Hello again! I didn't write any entry last week (though I was posting at the forums and social networks, as I was travelling during the weekend, I didn't have the time to write in the blog).
I liked having a core reading about the metaphors of the Internet for week 2. As a Communications student, I've read a lot about metaphors and I really like Lakoff and Johnson's work, on which Johnston's text is based. I do believe metaphors are powerful because they shape the way we think about us and the world and, thus, the way we act.
Let's think about technology. In Sight, the metaphor depicting technology is that it (as well as life) is just a game. There's no doubt games can be fun and a useful tool for learning. But, as Jamie Leigh McDaniel says in one of the forums, "maybe what a game does is isolate one goal or objective we might have
in life and allow us to work towards that goal without being distracted
by other considerations, or the real complexity of our experience.The Sight Guy chops the cucumber, he doesn't think about his hunger,
the taste or smell of the food. He plays his Dating Game, he doesn't
think about the woman as a free and autonomous being. We play Monopoly
and try and amass money, we don't think about the moral implications of
the global distribution of wealth." In a similar way, metaphors help us to understand life by comparing new things to other thinks we already know. It justs isolates some characteristics while it forgets about others. But that comparison is never complete or completely accurate. In some ways, life is similar to a game, but not in others. By making the world easier to understand, metaphors can be helpful, but they can also make us see the world from a simplistic point of view and even confuse us.
In Charlie 13, technologies are means of control. Charlie needs to expell the chip out of his body to be free. But can technology also set us free? What about this video? Can a car --a technological device-- help us break out of an artificial, unhuman world and into reality? Can technology help us to learn and set us free from the boundaries of paid education? Not always, not completely... As any other metaphor, 'technology is freedom' or 'technology is control' are partial and limited.
I would say it's not about technology, but about the way we use it, but that would be thinking of tech as neutral. Technology does use us at the same time we use it. And in this creative and sometimes confusing interaction (with technology and with others through technology), learning might ocurr. As Gardner Campbell says, "Beyond access and cost, 'open education' shouldn't be just 'open', but 'opening'."
Quite agree...it is about the way we use the technology and how we use it. Also, how and who benefit due to these technological advancements! Great post.
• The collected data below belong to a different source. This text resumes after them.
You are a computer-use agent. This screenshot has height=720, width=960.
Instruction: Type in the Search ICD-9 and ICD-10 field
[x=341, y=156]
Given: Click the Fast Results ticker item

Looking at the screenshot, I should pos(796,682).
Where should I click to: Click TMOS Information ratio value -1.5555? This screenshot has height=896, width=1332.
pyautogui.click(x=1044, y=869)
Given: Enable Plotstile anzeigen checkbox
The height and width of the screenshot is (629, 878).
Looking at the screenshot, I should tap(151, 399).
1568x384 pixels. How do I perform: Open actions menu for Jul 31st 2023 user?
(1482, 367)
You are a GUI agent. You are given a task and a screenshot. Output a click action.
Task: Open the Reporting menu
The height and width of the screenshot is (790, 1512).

ResponderEliminarJohnston's text made me realise that I need to question these metaphors we use. We describe the internet as if it had agency, when really we are interacting with other people or their artifacts. It means that the purpose behind each contact with the internet is either determined by the creator of the artifact, or by the user. It's detrimental to make the internet an institution or a person. That's what religion does, when they talk about God.